Considerations and limitations

  • By default, the maximum number of Parquet files that you can use to create an Iceberg table is ~2 million.

    To use more than this limit, contact Snowflake Support for assistance.

  • Parquet files that use any of the following features or data types are not supported:

    • Field IDs.
    • The DECIMAL data type with precision higher than 38.
    • LIST or MAP types with one-level or two-level representation.
    • Unsigned integer types (INT(signed=false)).
    • The FLOAT16 data type.
  • Snowflake does not support creating Iceberg tables from Parquet-based table definitions in the AWS Glue Data Catalog.

  • Generating Iceberg metadata using the SYSTEM$GET_ICEBERG_TABLE_INFORMATION function is not supported.

  • When auto refresh is enabled on a table, you can’t perform a manual refresh on the table. To perform a manual refresh on the table, auto refresh must be disabled.

  • Automatic refresh on Google Cloud Storage requires that your Snowflake account is hosted on Google Cloud Platform.

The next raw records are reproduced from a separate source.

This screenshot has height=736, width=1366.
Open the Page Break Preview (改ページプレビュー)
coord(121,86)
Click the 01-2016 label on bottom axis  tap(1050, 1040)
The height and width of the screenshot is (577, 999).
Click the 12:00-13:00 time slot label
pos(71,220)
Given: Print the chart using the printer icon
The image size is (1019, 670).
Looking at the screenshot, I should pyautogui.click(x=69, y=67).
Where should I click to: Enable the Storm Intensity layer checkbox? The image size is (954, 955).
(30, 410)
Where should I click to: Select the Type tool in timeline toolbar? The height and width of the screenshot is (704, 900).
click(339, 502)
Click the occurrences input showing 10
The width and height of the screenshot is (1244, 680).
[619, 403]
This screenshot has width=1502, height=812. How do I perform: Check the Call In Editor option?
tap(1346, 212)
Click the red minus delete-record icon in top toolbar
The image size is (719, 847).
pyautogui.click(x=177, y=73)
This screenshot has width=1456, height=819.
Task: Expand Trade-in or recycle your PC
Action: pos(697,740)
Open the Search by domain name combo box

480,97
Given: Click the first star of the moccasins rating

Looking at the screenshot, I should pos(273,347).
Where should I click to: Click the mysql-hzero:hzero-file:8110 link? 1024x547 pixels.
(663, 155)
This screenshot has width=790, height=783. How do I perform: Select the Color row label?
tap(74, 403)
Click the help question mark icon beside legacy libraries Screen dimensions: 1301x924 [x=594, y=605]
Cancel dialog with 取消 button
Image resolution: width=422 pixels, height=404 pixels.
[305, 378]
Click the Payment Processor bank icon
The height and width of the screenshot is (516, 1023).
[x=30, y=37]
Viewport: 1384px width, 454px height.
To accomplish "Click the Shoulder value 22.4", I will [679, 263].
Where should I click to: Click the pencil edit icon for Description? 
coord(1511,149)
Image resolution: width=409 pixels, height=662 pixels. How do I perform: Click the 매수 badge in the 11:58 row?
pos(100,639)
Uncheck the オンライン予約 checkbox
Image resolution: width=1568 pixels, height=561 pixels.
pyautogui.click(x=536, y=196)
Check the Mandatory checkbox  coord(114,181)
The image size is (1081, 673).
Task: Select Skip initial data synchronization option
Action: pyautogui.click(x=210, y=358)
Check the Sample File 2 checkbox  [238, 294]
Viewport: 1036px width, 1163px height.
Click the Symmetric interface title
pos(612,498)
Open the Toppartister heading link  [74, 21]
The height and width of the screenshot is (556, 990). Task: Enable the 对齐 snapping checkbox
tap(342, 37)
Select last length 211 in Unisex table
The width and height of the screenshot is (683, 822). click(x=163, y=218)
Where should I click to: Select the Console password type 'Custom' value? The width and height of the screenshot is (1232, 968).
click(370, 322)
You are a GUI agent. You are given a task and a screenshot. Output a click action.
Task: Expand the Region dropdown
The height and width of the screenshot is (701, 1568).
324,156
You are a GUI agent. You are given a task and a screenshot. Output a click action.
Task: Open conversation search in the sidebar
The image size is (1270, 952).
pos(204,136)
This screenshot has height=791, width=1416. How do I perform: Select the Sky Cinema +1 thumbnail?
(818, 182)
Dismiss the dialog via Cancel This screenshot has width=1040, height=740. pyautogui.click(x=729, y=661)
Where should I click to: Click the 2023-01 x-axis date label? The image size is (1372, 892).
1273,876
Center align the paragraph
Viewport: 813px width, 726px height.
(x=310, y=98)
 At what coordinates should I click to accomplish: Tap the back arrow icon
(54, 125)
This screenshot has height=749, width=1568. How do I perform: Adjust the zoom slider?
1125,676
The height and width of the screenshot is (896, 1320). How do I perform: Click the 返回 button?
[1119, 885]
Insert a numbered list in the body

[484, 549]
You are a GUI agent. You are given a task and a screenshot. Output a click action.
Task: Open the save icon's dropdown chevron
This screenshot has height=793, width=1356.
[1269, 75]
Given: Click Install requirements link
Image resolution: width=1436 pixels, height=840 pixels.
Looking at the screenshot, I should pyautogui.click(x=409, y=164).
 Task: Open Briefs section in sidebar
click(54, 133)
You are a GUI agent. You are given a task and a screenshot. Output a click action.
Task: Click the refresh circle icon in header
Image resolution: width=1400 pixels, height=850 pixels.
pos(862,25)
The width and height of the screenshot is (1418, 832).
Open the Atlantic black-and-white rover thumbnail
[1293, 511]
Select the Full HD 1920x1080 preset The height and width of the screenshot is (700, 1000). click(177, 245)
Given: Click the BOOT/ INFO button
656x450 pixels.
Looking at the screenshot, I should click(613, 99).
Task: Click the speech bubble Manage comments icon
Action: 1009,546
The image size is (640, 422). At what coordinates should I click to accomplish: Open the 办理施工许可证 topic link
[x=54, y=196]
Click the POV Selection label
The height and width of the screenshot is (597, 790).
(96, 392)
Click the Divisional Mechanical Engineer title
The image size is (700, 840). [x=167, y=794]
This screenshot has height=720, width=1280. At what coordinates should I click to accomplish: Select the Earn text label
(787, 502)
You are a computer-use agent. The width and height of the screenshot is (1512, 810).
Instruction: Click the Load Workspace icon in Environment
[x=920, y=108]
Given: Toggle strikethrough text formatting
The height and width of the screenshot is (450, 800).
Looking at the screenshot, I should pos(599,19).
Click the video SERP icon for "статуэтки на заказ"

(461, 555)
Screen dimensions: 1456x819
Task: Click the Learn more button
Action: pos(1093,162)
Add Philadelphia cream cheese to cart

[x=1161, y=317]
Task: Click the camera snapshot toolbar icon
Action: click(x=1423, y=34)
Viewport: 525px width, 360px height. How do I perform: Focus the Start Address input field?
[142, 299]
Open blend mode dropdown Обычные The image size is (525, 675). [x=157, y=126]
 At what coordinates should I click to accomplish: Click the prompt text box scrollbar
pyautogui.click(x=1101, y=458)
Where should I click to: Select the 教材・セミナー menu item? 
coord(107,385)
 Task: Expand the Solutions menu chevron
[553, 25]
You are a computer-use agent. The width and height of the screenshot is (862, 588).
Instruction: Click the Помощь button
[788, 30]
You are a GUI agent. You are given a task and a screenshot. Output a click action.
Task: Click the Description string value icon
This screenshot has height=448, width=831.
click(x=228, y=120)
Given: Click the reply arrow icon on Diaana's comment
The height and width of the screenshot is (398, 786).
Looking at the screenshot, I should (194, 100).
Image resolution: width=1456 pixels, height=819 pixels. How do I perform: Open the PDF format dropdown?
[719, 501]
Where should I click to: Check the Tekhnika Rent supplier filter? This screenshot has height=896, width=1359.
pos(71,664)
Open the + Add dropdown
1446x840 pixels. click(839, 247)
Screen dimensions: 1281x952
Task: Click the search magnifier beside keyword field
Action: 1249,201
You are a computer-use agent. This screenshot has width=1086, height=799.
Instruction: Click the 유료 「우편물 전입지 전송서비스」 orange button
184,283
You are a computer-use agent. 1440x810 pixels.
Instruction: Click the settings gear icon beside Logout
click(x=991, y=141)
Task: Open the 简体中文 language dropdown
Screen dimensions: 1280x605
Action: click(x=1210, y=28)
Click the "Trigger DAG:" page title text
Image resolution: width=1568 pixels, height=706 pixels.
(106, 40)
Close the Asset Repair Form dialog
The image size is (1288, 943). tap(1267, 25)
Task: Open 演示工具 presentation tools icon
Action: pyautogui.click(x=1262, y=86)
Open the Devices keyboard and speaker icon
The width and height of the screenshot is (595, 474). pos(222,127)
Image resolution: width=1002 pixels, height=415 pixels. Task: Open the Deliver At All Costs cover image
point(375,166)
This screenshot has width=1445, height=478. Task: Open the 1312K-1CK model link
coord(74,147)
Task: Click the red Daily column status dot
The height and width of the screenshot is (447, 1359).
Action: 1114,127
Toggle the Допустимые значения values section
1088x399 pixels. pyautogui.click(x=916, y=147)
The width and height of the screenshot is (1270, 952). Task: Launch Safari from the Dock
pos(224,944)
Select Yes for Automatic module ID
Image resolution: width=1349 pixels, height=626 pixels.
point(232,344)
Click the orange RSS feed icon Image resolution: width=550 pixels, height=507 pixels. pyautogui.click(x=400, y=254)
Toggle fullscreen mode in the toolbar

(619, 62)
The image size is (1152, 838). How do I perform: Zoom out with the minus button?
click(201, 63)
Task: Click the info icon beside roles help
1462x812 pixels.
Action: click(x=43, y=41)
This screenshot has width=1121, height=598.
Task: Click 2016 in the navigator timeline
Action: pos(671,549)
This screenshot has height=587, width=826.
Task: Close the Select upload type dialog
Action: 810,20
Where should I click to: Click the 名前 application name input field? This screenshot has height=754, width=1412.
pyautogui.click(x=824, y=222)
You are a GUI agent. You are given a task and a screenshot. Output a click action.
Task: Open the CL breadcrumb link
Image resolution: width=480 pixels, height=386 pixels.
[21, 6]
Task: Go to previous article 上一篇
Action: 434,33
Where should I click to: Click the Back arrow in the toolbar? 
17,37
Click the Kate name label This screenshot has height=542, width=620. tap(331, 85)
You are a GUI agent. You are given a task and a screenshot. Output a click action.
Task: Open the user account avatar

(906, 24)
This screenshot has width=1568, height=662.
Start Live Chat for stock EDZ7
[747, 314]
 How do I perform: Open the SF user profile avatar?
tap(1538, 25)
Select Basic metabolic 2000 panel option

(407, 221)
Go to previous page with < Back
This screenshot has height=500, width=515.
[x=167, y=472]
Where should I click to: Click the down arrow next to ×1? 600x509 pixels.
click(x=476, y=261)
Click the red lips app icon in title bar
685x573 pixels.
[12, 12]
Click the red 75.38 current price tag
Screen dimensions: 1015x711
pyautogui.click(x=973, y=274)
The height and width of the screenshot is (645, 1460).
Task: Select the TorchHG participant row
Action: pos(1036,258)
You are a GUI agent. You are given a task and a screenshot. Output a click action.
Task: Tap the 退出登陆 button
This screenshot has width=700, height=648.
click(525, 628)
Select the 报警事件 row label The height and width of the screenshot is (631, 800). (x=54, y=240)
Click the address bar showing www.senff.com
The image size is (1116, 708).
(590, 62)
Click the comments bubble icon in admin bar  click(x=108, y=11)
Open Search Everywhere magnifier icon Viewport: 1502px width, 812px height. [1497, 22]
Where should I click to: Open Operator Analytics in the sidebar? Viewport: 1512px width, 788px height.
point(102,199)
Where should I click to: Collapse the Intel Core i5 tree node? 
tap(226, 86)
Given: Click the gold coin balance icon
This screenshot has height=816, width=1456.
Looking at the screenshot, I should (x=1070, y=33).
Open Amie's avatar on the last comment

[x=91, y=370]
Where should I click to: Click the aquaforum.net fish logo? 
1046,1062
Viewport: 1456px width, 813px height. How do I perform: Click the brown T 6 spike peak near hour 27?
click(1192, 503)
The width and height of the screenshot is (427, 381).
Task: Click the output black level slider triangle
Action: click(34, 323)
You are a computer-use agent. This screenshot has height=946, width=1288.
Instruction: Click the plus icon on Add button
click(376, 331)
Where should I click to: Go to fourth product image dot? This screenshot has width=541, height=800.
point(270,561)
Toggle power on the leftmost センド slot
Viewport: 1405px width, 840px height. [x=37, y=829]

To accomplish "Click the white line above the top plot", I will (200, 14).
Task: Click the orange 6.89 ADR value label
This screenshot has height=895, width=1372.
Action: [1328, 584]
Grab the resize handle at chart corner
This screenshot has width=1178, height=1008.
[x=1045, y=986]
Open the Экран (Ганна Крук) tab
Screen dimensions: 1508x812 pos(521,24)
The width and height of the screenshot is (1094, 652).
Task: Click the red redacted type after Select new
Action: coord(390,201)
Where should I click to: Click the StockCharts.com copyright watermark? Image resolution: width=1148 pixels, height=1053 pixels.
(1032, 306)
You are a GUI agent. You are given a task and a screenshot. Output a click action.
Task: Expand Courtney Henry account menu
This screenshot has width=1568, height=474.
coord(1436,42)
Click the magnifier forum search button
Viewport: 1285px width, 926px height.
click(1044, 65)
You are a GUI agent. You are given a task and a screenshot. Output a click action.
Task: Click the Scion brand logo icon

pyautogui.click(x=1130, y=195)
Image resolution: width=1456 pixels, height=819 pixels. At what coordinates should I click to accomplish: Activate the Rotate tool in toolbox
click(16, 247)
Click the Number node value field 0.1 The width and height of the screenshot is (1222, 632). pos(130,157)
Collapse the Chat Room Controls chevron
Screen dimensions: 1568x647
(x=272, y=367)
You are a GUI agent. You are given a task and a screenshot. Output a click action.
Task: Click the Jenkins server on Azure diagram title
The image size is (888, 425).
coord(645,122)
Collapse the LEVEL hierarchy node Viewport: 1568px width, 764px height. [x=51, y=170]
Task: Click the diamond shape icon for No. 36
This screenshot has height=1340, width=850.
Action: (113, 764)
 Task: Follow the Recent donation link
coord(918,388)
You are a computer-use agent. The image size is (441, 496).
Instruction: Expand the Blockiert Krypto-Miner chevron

  • For Parquet Direct tables:

    • You can’t generate Iceberg metadata for these tables.
    • You can’t convert these tables to Snowflake-managed Iceberg tables.
    • You can’t perform DML operations on these tables; they are read only.
    • You can’t perform table maintenance on these tables.
  • The following Snowflake features aren’t supported for Parquet Direct tables:

    • Cloning
    • Replication
    • Append-only Streams and Standard Streams (Insert-only Streams are supported)
    • Dynamic tables
    • Search Optimization
    • Native apps
    • The VARIANT data type
    • The GEOGRAPHY data type
  • CTAS (CREATE TABLE AS SELECT): Creating a Parquet Direct table using CTAS is not supported. Using a Parquet Direct table as the source in a CTAS statement is supported.

  • CREATE TABLE LIKE: Creating a Parquet Direct table using CREATE TABLE LIKE is not supported. Using a Parquet Direct table as the source in CREATE TABLE LIKE is supported.

  • Data sharing is supported for Parquet Direct tables, including local sharing, cross-shard sharing, and Listing Auto Fulfillment (LAF) scenarios. However, Iceberg metadata generation is blocked at the destination.